Nuit de chien est adapté d'un roman de l'écrivain uruguayen Juan Carlos Onetti intitulé plus justement Para esta noche (Schroeter disait que cela montrait davantage l'importance du moment présent que le titre français). Onetti écrit le roman en 1943 en s'inspirant du vécu de deux hommes qu'il vient de rencontrer et qui viennent de fuir l'Espagne franquiste. L'écrivain latino-américain donne à son récit une touche intemporelle. Il invente Santamaria, une ville imaginaire, une cité noire que les lecteurs d'Onetti retrouveront dans l'ensemble de son œuvre. Schroeter décide d'incarner cette ville immatérielle à Porto et dans d'autres villes portugaises. Nuit de chien, essai sur la liberté, envers et contre tout, est aussi et surtout une utopie. Le cinéaste rappelle qu'Onetti était le contraire du capitaliste : un homme qui a vécu avec son intelligence seule ».

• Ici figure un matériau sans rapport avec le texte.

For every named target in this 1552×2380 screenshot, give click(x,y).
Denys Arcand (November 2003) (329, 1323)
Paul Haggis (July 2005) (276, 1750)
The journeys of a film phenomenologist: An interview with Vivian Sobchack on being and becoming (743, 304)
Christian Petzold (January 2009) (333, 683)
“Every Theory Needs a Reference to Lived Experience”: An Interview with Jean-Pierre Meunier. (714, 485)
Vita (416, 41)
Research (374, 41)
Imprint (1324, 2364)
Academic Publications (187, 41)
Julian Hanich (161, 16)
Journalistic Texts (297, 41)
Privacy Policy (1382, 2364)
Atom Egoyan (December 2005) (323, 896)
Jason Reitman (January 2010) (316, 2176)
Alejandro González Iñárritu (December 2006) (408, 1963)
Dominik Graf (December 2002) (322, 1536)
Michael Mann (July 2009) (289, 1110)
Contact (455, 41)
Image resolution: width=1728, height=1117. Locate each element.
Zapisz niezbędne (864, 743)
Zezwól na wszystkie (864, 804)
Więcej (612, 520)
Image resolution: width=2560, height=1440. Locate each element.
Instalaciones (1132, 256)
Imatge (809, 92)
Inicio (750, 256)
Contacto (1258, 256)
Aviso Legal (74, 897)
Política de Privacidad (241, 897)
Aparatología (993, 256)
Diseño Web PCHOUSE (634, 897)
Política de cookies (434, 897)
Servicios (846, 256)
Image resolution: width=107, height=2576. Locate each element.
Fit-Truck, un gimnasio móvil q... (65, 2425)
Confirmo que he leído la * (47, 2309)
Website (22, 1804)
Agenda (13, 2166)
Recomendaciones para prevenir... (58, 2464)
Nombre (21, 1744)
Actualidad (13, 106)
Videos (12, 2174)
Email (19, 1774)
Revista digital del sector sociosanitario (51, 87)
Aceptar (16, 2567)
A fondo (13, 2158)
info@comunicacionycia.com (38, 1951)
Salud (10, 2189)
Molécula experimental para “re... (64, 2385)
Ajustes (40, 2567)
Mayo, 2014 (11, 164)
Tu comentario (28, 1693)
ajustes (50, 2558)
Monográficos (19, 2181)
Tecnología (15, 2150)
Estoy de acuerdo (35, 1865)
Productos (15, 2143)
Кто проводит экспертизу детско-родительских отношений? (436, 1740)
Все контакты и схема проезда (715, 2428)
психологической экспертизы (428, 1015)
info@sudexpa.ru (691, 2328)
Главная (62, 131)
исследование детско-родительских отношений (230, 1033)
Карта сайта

Le film s'ouvre sur une citation de Jules César de Shakespeare (1623) que lit Schroeter : « De tous les paradigmes dont j'ai entendu parler, le plus étrange, pour moi, c'est que les hommes ont peur, voyant que la mort est une fin nécessaire qui doit venir quand elle doit venir ».
Un homme descend d'un train, la nuit, gare de Santamaria. La ville est plongée dans une guerre civile. On y transpire des militaires déboussolés, des résistants en débâcle, des policiers assoiffés de sang et des putes au grand cœur. L'homme, médecin et ancien résistant, essaie de sauver celle qu'il aime et de retrouver ses anciens compagnons qui vivent les derniers jours de la dictature. Un chef d'état (prodigieux Samy Frey) trône dans la folie Shakespearienne d'un roi fou assis sur un fauteuil rouge sous une pluie de duvet blanc. Nous sommes dans l'apocalypse d'une fin de règne croisant le Berlin de Mai 1945, atomisé par les troupes soviétiques, ou les chemises noires de Mussolini terrorisant les Italiens dans la république de Salo.
Werner Schroeter nous dépeint l'agonie de cet état du monde avec une virtualité façonnée en quarante films réalisés, un rythme musical qui est propre à ce metteur en scène d'opéra et une créativité visuelle époustouflante qui rend son film hallucinant.
Nuit de chien est un précis de décomposition dans l'euphorie de l'amour, du présent de la vie (demain est un autre jour) filmé comme un opéra baroque par son réalisateur, Werner Schroeter, disparu il y a peu.
Nuit de Chien, Werner Schroeter, éditions Montparnasse, diffusion Twin Pics.